What the task requires:
Word for word, quote the lines from the one containing "Expand Part-0000115 in the BOM tree" to the end of the entries below, including both. Leave pictures out.

Stored items:
%%

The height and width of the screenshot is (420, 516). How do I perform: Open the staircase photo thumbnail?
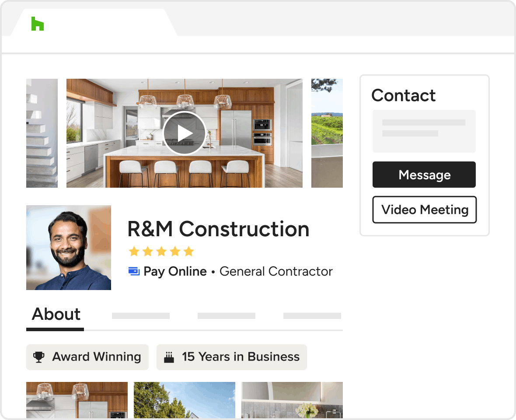(42, 133)
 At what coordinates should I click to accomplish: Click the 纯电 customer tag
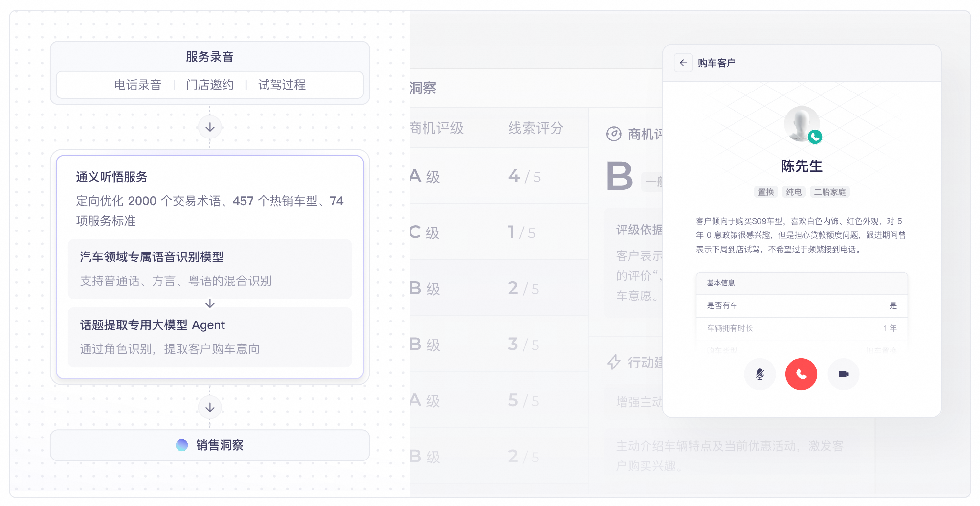(794, 192)
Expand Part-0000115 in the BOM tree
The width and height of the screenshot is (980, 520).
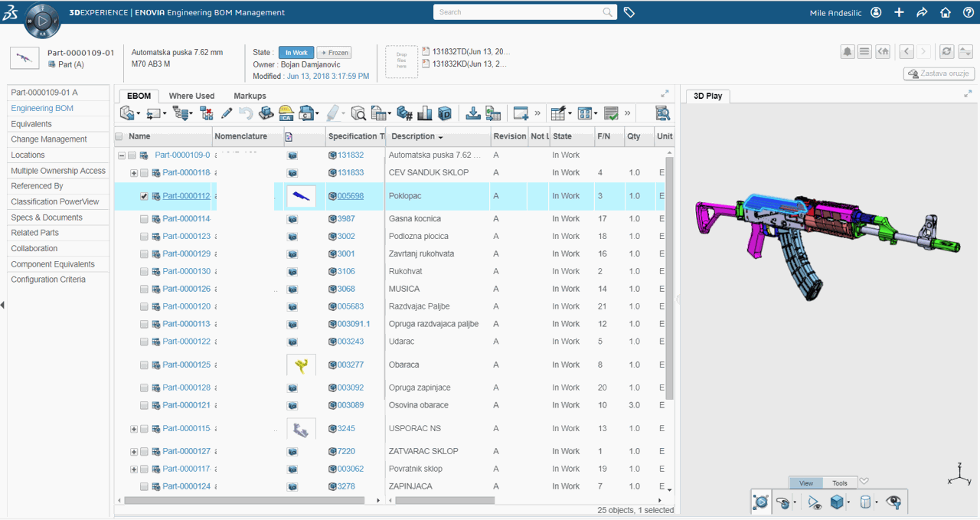click(134, 428)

%%

Result of the task:
Expand Part-0000115 in the BOM tree
The width and height of the screenshot is (980, 520).
click(134, 428)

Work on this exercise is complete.